Duplicate the data between the line holding "Given: Click the Other manufacturers button" and the line holding "Click the 返回", inclusive, keeping every character unchanged.

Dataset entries
+++

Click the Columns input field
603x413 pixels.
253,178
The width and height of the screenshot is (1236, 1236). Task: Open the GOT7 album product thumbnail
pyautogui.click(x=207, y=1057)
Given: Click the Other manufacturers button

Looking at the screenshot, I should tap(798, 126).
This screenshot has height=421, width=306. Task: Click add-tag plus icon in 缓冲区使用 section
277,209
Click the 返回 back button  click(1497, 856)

+++

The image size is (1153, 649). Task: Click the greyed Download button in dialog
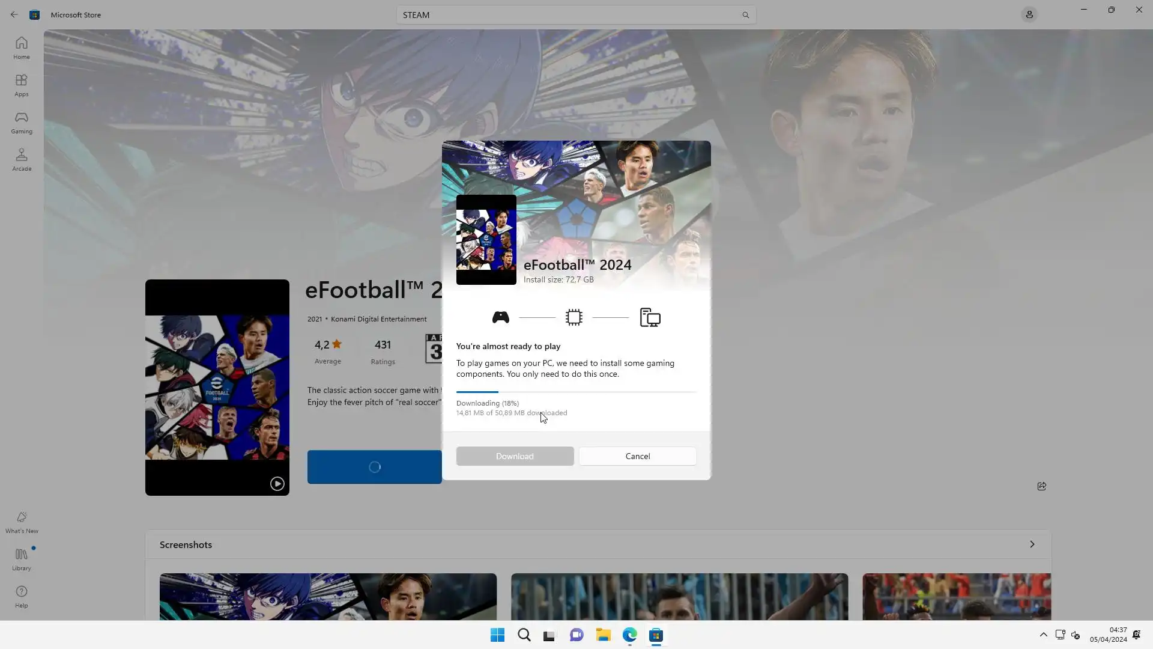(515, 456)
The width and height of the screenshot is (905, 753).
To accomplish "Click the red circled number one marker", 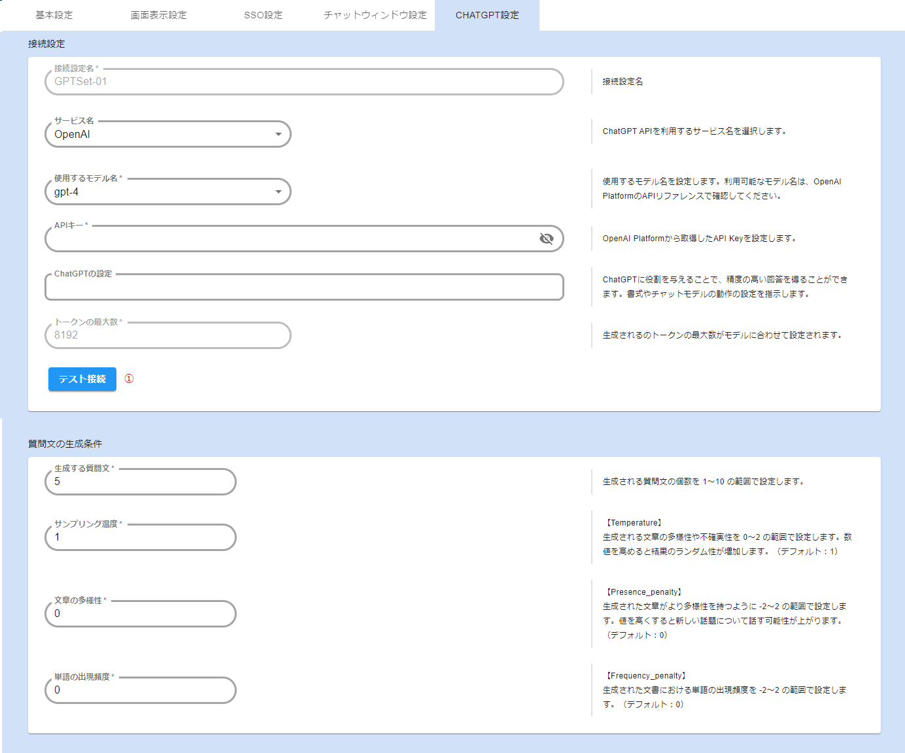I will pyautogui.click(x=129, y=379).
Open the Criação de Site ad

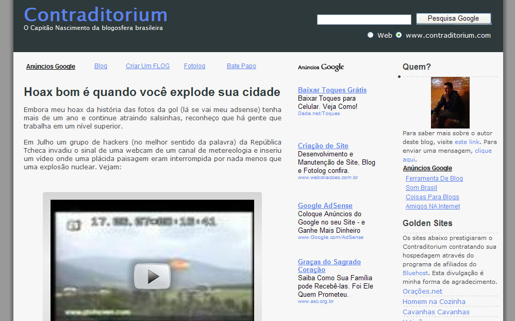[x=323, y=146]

+++

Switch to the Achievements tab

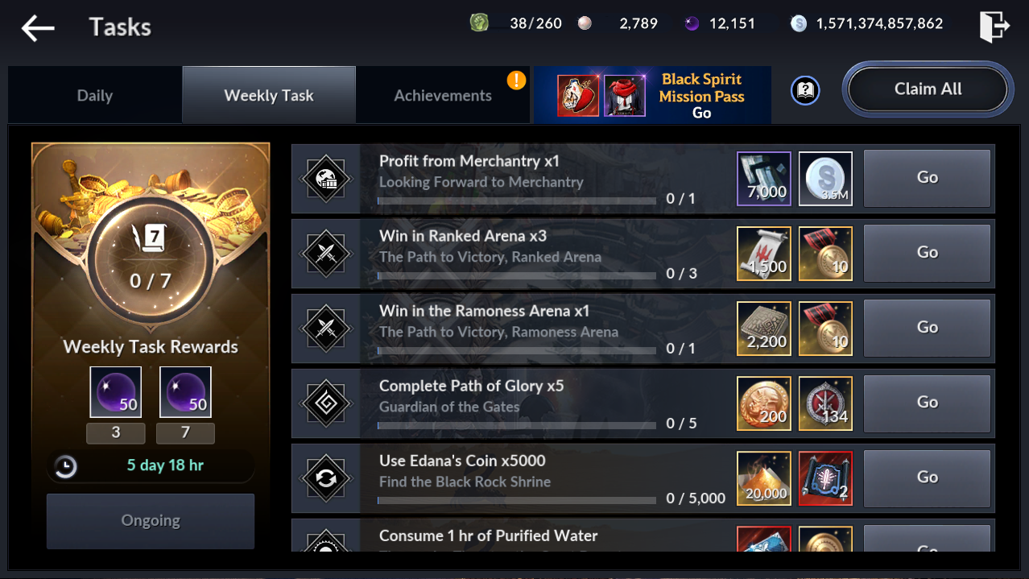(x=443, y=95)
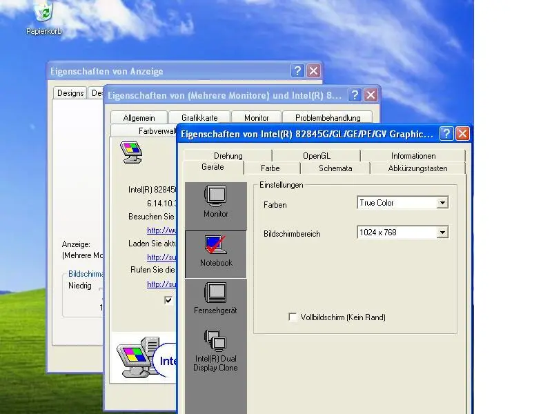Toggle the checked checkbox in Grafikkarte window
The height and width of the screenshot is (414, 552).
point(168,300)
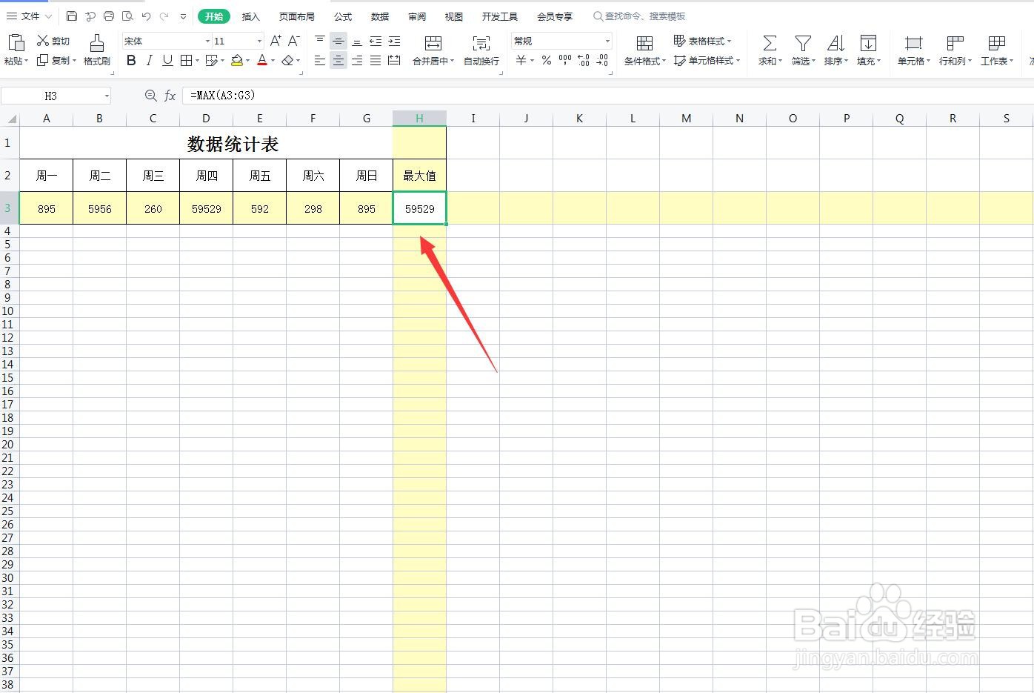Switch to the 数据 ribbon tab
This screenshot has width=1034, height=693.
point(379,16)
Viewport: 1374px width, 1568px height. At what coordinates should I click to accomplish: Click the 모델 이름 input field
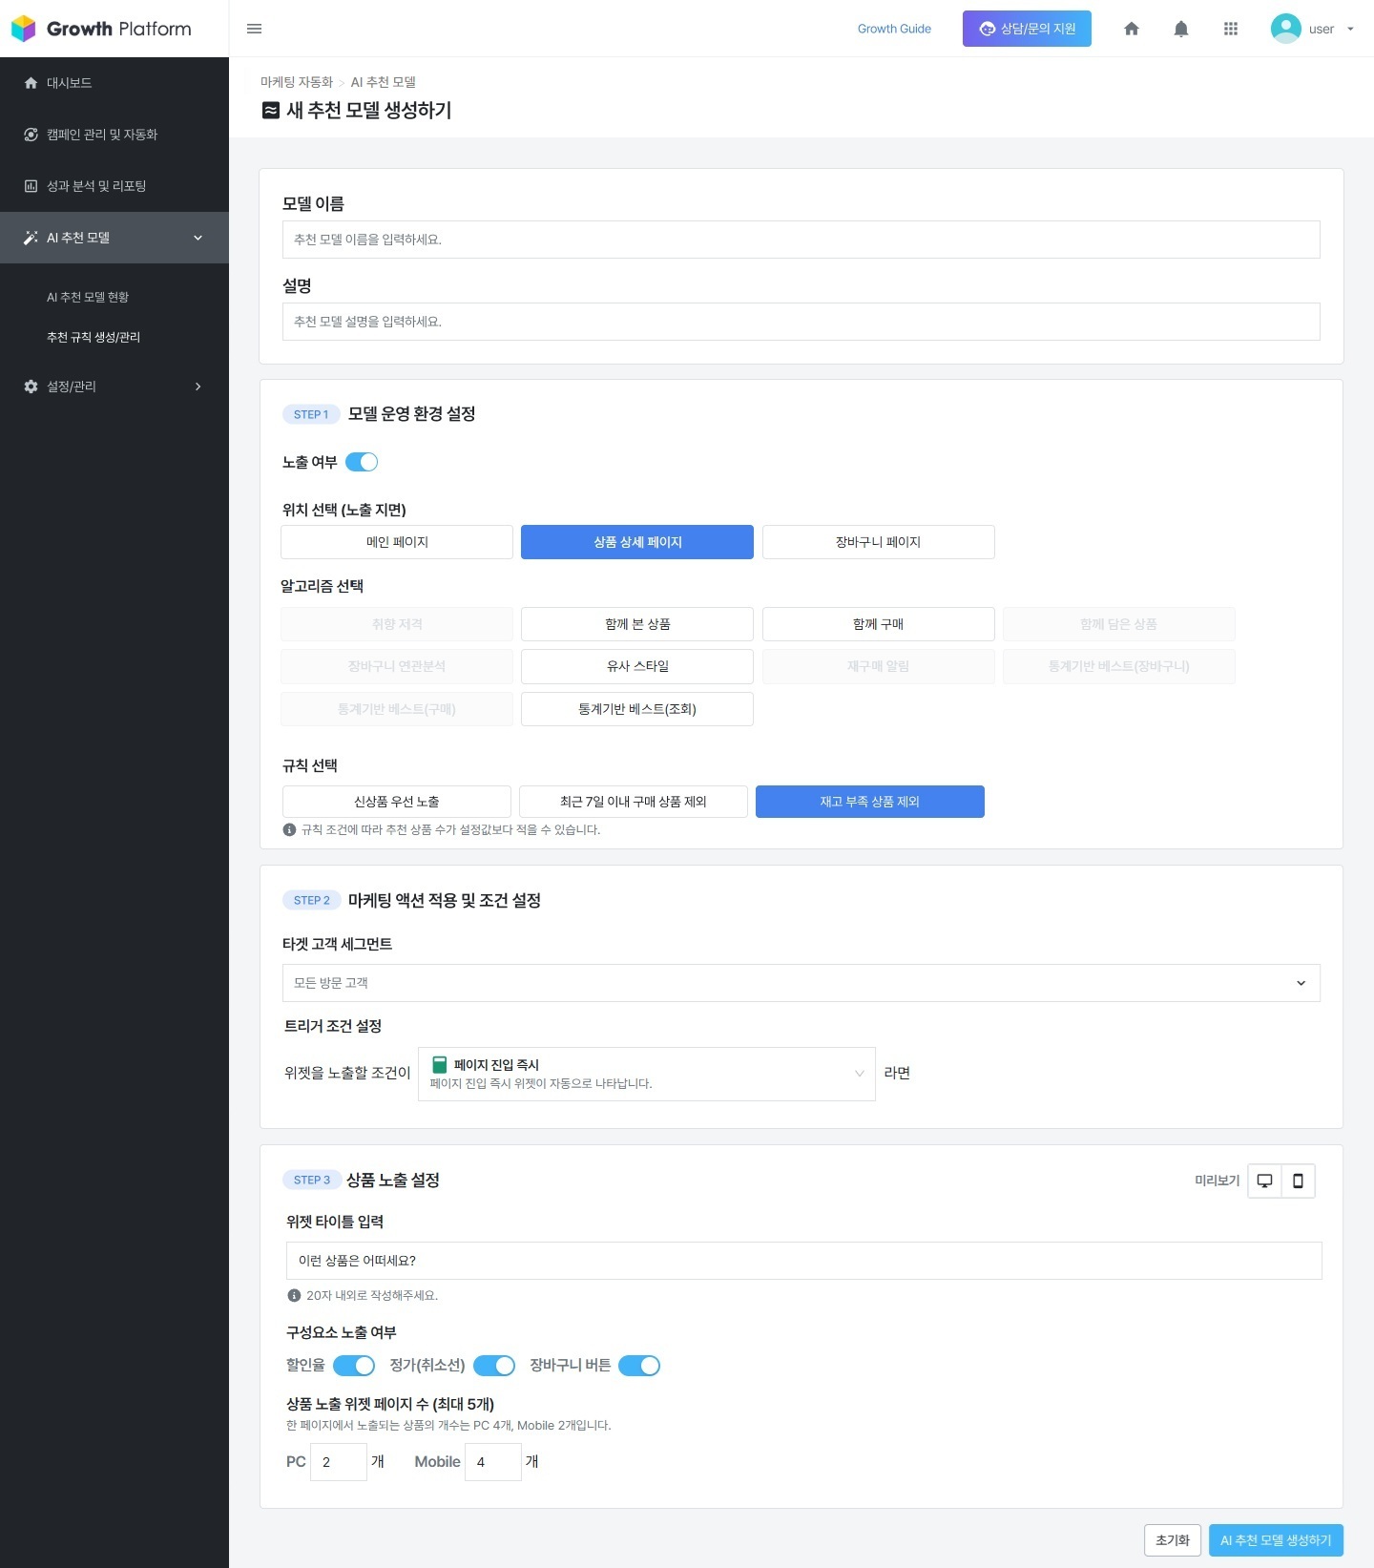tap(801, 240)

+++

- Answer to the problem -
Given: Click the Other manufacturers button

Looking at the screenshot, I should tap(798, 126).
This screenshot has height=421, width=306. Task: Click add-tag plus icon in 缓冲区使用 section
277,209
Click the 返回 back button  click(1497, 856)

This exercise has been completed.